Orang Jepang terkenal sangat patuh pada peraturan. Itukah jawabannya?
"Eh, kenapa ya orang-orang ngga ada yang bunyiin klakson?" tanyaku
pada suami, yang kebetulan orang Jepang. "Ngapain bunyiin klakson? Kayak
orang bodoh aja? Nanti juga kan dapat gilirannya kalau mau jalan?" suamiku
malah balik bertanya. Memang kulihat lalu lintas di Jepang teratur, yang jalan
lurus sudah ancang-ancang dari jauh memilih jalur lurus, begitu juga yang ingin
belok mengambil jalur sisi jalan agar tak menghalangi mobil yang akan jalan
lurus. Mobil yang akan belok kanan akan mendahulukan pengendara yang berlawanan
arah, baik itu yang jalan lurus ataupun yang belok kiri.
***
Kemarin sewaktu aku dan teman-temanku ketinggalan bis, kami duduk di
sembarang bangku yang berjejer di halte itu. Masih ada waktu 10 menit lagi
untuk keberangkatan bis berikutnya. Kami ngobrol sana sini, hingga tak terasa
sudah banyak orang yang mulai berdatangan. Mereka hanya melihat sekilas kepada
kami dan tetap berdiri, padahal masih banyak bangku yang kosong. Karena yang
duduk hanya aku dan anaknya temanku. Sedangkan temanku berjongkok menghadap
anaknya dan satu temanku lagi berdiri di belakang kami.
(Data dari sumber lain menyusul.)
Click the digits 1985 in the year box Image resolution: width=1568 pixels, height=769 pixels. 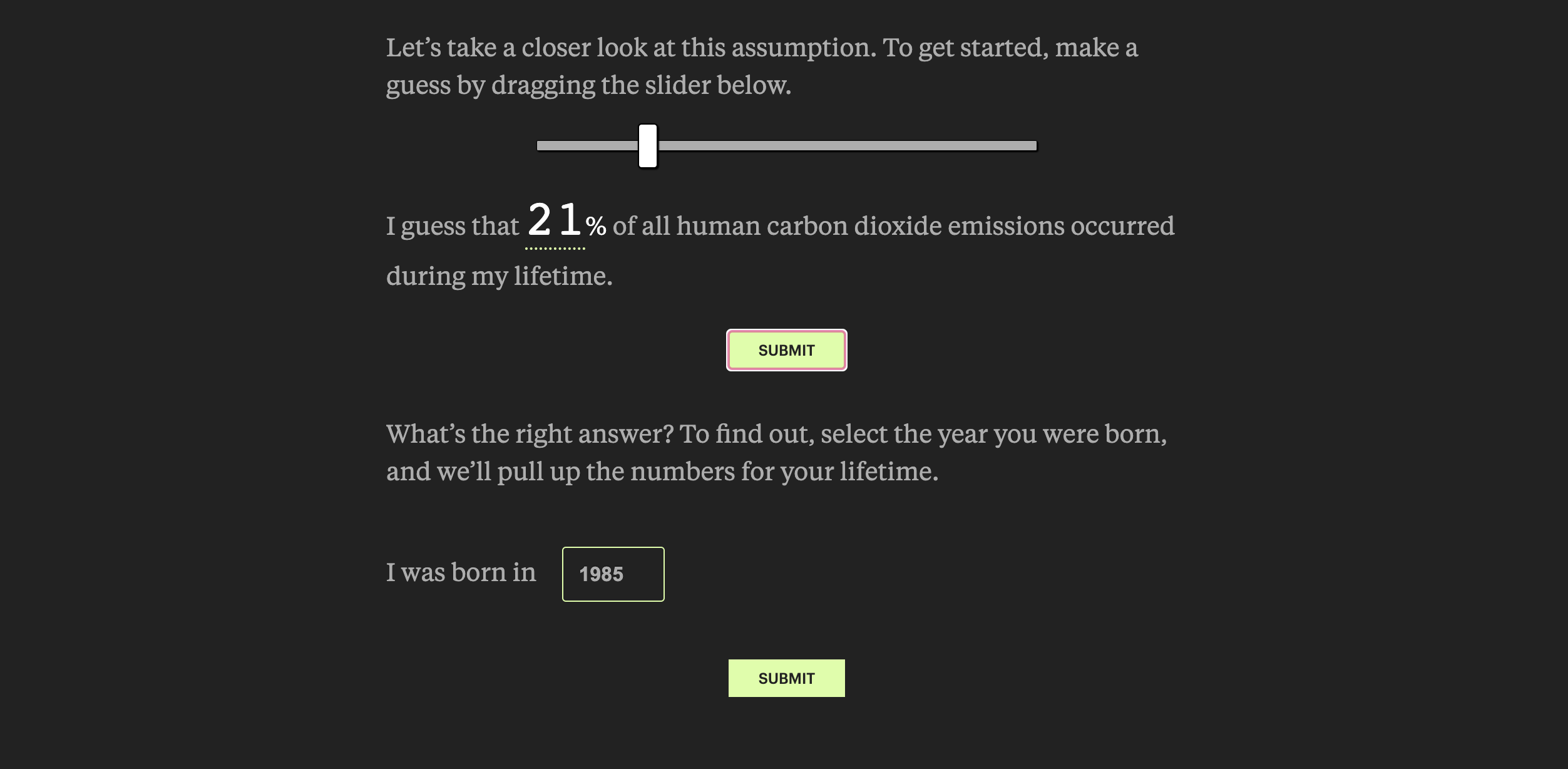(x=601, y=574)
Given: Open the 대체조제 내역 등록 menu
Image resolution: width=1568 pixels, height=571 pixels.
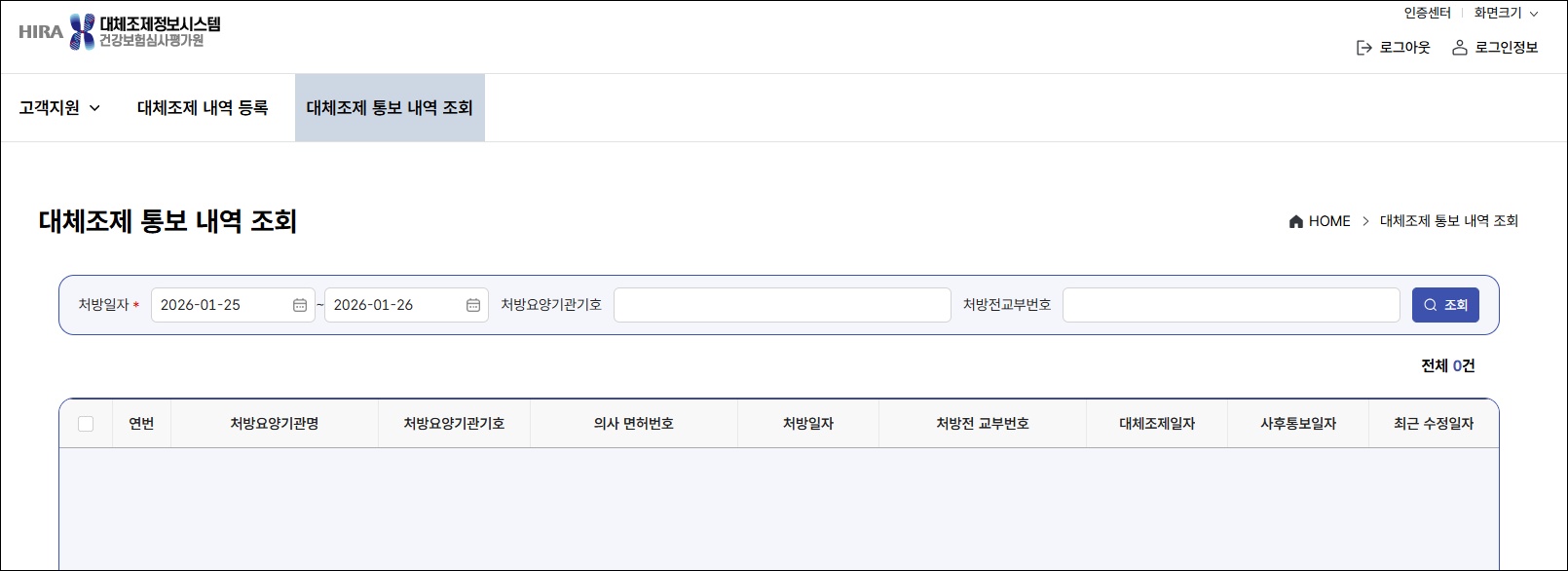Looking at the screenshot, I should point(203,108).
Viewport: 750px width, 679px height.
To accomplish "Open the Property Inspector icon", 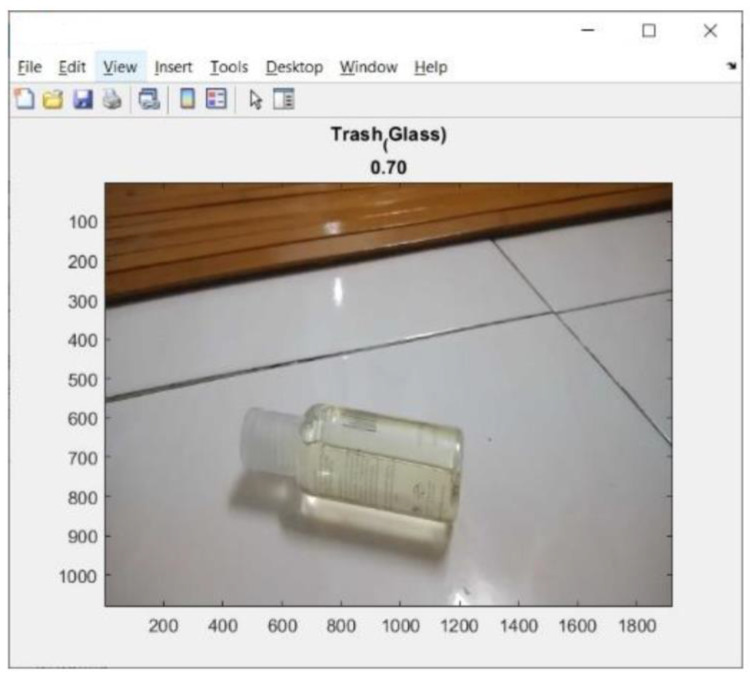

"Heh...! Kok ada perasaan tak enak ya?" batinku ketika aku melihat
seorang nenek berdiri tak jauh dari kami. Tentu saja nenek itu dan orang-orang
yang ada di situ tak bisa maju karena biarpun di depan kami masih kosong,
tetapi karena kami yang ada di sana lebih dulu, maka mereka akan berada di
belakang kami.
Segera aku mengajak teman-temanku maju ke depan mendekati tempat naiknya
bis. Barulah nenek itu dan yang lainnya ikut maju dan duduk di bangku yang tadi
kami duduki. Aku menganggukkan kepala dan meminta maaf, "Sumimasen..."
Nenek itu hanya tersenyum sambil mengangguk.
Tak ada kesan marah atau sinis. Anggukan kepala dan senyum, tanpa ada
kata-kata umpatan atau omelan malah membuat kita malu sendiri dan sadar telah
berlaku ceroboh. Nenek tersebut seolah berusaha memahami kami.
Dari beberapa contoh di atas, aku merasa ada sebuah kekaguman pada orang
Jepang. Mereka yang terkenal dengan sifat individunya, ternyata masih bisa
berusaha memahami perasaan orang lain. Dengan caranya, mereka akan tersenyum
sambil menganggukkan kepala. Seolah memberi tanda bahwa tak ada hal yang perlu
dirisaukan oleh si pihak lawan akan sikap salahnya. Sesuatu yang kadang masih
sulit aku terapkan. Yaitu berusaha memahami perasaan orang lain.
Tidak salah jika Rasulullah saw sering mengingatkan bahwa saling memahami (tafahum)
akan meningkatkan rasa ukhuwah Islamiyah. Karena dari rasa saling memahami
inilah akan timbul keinginan saling bekerjasama. Yang kemudian akan berlanjut
menjadi mendahulukan kepentingan orang lain, tingkatan yang tertinggi dalam
jalinan ukhuwah. Hingga terjalin rasa saling cinta kasih.
Entah cerita di atas berhubungan atau tidak, tapi
dengan kejadian tersebut, kini aku mulai berusaha agar dapat memahami orang
lain. Aku berharap dengan berusaha memahami orang lain, dapat meningkatkan diri
ke arah insan yang bisa mendahulukan kepentingan orang lain.